Dass die Arbeiten von Irmgard Rauch-Campmol dennoch nicht die verdiente Beachtung fanden, hatte unterschiedlichste Gründe. Zum einen war Irmgard Campmol- Rauch als Vertreterin der nichtakademischen, naiven Kunst in den 1980-ern einfach zu spät dran. Während frühere Holzinger-Ausstellungen groß in ausnahmslos allen Zeitungen der Landeshauptstadt besprochen wurden, blieb für Irmgard Rauch-Campmol lediglich ein elfzeiliger Veranstaltungshinweis auf die Ausstellung „Vom Hinterglasbild zum Abstrakten“ der „Hobby-Künstlerin“ und „Frau des bekannten und beliebten Buchautors Fred Rauch“. Auch wenn Irmgard Rauch-Campmol von großer schöpferischer Kraft war und vielfältig Talent hatte, so war sie ohne akademisch künstlerische Ausbildung zwangsläufig im 20. Jahrhundert stets die Frau hinter, bestenfalls neben dem erfolgreichen Mann.
Zugleich war die Farbigkeit - pur aus der Tube wie gekauft, was zehn Jahre zuvor, nach Epochen der selbstgemischten und individuellen Farbigkeit noch eine Revolution darstellte – in den 1980-ern nichts Neues mehr.

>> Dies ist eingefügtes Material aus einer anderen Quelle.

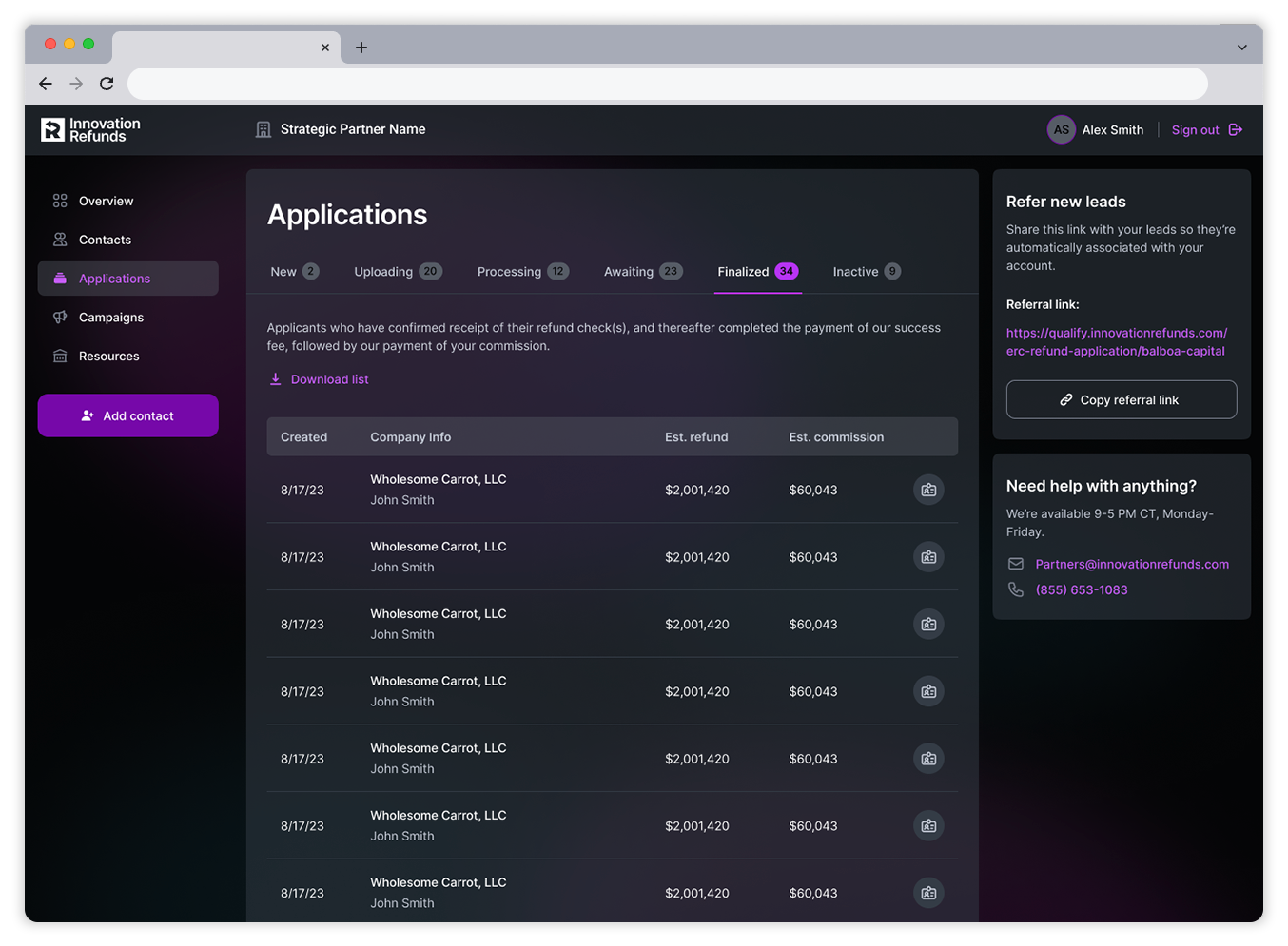Click the contact card icon in first table row

click(x=928, y=490)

Es barg obendrein die Gefahr, dass sich die einzelnen Werke auf den ersten Blick nicht groß voneinander unterschieden. Es braucht Zeit und Muße, sich das Spiel der Farbigkeit zu erschließen.
Dazu kommt ein Schubladenproblem: Von ihrer Ausbildung her mag Irmgard Rauch-Campmol eine „Naive“ gewesen sein, ihr Stil aber war von ihren akademisch geprägten Mal- und Zeichenlehrern inspiriert. Und so hatten ihre „Color Plays“ nichts gemeinsam mit den Arbeiten anderer nichtakademischer Maler ihrer Zeit, beispielsweise dem gefeierten Max Raffler aus Greifenberg am Ammersee oder auch den naiven Landschaftsmalern aus Osteuropa. Die Unterschiede waren zu deutlich, um noch auf den Ausläufern der „Naiven Welle“ mitsurfen zu können. Als Laie malte sie wie ein Profi und saß damit stilistisch zwischen den Stühlen.
Schließlich beging Irmgard Rauch-Campmol noch einen Kardinalfehler, der schon etlichen Künstlerkarrieren zum Verhängnis wurde und bis heute wird: Die lebendige und großherzige Frau von Fred Rauch verschenkte etliche ihrer Bilder, oft anlässlich von Jubiläen und Feiern an den großen gemeinsamen Freundeskreis. Sehr wenige haben Irmgard Rauch-Campmols „Color Plays“ oder die Arbeiten, die sie nach dem Tod ihres Mannes während der letzten Lebensjahre im Seniorenstift Rupertihof in Rottach-Egern anfertigte, tatsächlich käuflich erworben und über ihren Tod hinaus in Ehren gehalten.
Wenngleich die Stärke der „Farbenspiele“ und damit auch der schöpferischen Kraft ihrer Urheberin in der Eindimensionalität einer Fotografie bei weitem nicht so zur Geltung kommt wie bei den Originalen: Auch Jahrzehnte nach ihrer Entstehung sind es die großen Positive und die Miniatur-Negative wert, mit ihnen in Resonanz zu gehen. Durch die Hand und den Blick von Irmgard Rauch-Campmol lässt sich die eigene schöpferische Kraft spiegeln.